Item-finding records:
** BEGIN **

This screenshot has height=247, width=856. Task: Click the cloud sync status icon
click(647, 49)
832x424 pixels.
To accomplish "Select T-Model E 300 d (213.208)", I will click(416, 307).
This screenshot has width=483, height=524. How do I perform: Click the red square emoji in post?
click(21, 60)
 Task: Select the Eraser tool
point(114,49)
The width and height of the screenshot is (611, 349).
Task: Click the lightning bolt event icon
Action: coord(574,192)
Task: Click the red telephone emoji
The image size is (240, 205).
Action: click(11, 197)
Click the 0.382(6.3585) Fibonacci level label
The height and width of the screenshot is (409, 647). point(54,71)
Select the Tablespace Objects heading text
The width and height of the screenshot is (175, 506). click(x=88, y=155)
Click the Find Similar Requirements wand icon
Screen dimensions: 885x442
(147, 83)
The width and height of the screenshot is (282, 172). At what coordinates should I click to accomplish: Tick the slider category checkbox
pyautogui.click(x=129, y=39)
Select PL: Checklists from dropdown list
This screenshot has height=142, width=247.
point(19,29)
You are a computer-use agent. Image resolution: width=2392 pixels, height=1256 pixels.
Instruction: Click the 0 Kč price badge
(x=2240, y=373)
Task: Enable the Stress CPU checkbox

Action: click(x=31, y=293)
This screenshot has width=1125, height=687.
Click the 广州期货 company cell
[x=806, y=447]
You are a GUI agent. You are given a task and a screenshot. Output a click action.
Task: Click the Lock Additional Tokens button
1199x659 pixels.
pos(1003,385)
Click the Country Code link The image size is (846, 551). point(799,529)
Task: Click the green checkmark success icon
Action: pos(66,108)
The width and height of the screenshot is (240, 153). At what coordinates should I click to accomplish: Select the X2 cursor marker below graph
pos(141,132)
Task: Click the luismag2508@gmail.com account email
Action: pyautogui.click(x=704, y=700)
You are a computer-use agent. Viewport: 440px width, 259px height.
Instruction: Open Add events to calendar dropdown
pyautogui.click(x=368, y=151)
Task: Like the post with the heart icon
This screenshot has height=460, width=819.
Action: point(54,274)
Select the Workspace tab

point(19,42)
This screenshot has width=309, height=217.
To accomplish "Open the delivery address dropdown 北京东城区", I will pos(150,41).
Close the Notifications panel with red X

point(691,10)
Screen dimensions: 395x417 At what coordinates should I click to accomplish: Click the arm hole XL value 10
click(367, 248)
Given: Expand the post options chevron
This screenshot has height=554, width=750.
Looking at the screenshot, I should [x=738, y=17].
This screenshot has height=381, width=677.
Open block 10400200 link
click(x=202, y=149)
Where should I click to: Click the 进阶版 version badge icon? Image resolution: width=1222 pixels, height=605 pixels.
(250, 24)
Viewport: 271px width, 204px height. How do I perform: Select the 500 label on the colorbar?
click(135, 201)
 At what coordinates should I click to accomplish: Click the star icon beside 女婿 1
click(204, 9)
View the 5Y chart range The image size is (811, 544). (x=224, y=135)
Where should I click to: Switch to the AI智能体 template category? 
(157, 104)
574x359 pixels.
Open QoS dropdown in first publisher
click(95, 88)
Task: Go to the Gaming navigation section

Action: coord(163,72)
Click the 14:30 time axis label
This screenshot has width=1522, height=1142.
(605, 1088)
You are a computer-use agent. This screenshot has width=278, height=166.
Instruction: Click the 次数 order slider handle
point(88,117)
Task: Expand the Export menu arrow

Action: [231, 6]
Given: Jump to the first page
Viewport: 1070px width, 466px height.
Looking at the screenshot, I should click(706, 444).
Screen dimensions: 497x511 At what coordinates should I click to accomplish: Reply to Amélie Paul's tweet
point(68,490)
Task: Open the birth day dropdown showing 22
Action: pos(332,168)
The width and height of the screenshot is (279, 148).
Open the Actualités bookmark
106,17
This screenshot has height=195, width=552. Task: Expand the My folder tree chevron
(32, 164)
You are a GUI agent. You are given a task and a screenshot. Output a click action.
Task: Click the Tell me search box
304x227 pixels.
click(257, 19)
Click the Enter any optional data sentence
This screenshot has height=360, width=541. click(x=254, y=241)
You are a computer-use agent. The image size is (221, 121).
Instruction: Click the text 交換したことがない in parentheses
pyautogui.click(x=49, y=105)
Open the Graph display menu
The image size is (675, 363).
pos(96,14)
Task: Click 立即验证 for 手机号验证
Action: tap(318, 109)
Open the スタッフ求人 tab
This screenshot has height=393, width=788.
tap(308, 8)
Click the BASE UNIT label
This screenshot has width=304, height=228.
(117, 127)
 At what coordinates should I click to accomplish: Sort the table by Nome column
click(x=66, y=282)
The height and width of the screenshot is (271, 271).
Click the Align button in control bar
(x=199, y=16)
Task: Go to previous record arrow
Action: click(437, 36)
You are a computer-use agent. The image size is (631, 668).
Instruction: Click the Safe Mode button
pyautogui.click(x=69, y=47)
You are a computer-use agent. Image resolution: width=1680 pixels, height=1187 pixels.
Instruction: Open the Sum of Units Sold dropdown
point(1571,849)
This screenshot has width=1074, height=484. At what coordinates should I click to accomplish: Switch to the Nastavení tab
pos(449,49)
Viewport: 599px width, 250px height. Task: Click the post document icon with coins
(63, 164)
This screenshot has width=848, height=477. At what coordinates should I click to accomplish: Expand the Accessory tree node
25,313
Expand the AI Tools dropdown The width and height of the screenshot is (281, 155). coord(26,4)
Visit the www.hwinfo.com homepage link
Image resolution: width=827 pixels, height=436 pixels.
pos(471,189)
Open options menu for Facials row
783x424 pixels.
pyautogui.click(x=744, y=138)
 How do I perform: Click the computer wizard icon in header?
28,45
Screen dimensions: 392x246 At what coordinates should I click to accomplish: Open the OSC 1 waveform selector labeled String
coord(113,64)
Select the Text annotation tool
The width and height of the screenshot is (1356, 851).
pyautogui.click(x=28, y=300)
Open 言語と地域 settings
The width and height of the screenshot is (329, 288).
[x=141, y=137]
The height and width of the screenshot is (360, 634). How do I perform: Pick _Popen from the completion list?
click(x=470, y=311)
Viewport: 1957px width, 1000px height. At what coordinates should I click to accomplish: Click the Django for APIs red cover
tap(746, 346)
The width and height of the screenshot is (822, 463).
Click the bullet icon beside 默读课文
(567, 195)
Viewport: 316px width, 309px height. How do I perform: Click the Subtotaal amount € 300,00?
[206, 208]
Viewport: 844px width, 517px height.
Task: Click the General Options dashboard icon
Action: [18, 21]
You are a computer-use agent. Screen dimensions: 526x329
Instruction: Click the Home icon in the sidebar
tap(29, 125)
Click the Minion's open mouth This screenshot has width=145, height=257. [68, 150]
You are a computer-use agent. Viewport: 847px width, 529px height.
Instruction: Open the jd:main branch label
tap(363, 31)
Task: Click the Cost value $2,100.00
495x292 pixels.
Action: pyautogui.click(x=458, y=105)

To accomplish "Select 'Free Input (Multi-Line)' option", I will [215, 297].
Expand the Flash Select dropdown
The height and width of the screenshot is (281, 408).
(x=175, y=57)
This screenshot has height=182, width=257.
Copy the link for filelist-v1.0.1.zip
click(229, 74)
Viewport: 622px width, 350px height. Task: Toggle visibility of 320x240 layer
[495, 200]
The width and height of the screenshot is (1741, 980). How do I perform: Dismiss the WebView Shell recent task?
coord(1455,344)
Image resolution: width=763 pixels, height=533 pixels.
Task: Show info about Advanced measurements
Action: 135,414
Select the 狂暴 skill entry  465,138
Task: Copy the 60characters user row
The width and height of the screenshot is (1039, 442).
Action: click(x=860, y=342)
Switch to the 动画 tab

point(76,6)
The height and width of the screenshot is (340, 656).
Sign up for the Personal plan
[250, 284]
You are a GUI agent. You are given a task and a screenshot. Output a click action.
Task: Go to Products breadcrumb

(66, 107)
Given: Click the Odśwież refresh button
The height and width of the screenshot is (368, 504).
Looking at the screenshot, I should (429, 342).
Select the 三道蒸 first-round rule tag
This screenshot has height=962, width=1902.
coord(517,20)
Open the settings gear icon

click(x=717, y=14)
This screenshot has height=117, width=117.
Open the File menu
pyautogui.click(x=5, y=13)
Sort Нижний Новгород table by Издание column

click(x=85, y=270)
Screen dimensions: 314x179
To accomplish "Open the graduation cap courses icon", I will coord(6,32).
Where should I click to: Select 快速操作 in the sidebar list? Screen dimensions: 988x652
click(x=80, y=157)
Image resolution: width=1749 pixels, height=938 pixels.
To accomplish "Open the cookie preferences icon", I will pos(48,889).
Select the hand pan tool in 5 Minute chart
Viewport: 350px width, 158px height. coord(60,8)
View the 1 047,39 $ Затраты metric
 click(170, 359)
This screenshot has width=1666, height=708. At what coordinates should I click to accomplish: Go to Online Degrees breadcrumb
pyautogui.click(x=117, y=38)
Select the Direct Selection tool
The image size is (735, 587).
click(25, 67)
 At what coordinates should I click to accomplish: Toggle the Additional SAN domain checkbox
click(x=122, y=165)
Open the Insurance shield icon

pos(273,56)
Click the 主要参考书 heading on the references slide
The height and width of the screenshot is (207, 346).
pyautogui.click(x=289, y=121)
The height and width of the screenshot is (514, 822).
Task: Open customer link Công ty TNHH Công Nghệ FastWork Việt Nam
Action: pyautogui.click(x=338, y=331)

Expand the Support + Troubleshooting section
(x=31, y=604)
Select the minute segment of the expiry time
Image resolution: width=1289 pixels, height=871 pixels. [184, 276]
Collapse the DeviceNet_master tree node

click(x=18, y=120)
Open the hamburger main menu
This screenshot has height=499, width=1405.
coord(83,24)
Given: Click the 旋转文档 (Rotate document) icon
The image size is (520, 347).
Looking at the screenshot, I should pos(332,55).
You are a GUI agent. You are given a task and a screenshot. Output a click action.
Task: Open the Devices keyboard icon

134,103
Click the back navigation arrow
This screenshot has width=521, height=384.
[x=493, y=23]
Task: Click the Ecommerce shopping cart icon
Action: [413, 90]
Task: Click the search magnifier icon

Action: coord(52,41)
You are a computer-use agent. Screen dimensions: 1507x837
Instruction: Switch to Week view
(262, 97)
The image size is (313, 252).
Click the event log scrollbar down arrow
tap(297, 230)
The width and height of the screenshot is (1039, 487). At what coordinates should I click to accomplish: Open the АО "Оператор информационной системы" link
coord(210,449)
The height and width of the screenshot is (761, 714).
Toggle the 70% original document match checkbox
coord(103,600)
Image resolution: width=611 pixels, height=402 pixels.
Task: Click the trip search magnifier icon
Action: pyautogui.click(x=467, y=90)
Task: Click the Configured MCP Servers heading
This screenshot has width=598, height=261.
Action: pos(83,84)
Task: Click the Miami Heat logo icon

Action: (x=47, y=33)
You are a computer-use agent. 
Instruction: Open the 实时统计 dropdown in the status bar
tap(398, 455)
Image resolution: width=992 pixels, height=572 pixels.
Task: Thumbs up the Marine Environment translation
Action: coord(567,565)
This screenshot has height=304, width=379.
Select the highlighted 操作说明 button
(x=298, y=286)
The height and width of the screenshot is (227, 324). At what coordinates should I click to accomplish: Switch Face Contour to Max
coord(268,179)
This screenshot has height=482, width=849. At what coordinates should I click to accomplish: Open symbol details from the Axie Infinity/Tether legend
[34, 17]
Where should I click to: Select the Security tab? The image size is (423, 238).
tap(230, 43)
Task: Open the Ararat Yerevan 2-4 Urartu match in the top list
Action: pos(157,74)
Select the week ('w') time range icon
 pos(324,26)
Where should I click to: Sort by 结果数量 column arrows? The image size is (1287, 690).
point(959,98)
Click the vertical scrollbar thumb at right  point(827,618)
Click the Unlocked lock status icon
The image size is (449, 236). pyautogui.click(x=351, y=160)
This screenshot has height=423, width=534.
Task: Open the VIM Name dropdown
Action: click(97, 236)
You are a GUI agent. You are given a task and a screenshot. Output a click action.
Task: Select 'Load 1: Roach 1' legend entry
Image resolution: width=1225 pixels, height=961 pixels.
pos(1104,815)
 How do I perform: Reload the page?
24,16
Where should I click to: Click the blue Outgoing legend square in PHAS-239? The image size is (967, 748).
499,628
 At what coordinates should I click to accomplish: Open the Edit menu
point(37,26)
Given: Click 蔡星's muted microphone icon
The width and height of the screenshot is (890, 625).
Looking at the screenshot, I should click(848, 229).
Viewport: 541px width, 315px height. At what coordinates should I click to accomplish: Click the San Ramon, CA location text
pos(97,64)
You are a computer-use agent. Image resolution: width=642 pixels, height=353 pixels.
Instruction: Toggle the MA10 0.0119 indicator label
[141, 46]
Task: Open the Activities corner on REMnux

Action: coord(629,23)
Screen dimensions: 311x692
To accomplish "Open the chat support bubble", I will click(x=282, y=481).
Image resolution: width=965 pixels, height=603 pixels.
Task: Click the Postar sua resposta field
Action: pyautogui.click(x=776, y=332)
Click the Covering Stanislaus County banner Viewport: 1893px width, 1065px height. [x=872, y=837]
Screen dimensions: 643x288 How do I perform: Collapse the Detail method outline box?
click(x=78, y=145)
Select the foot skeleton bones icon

** END **

Rescale the items in the stretch from the line containing "Task: Click the Cost value $2,100.00" through the line containing "(x=175, y=57)": repeat those lines in full, requests included, with every coordinate in the answers multiplied by 0.75 and rounded to a whole number, halves rounding up. Give only those lines.

*Answer below*.
Task: Click the Cost value $2,100.00
495x292 pixels.
Action: pyautogui.click(x=344, y=79)

To accomplish "Select 'Free Input (Multi-Line)' option", I will [161, 223].
Expand the Flash Select dropdown
The height and width of the screenshot is (281, 408).
(x=131, y=43)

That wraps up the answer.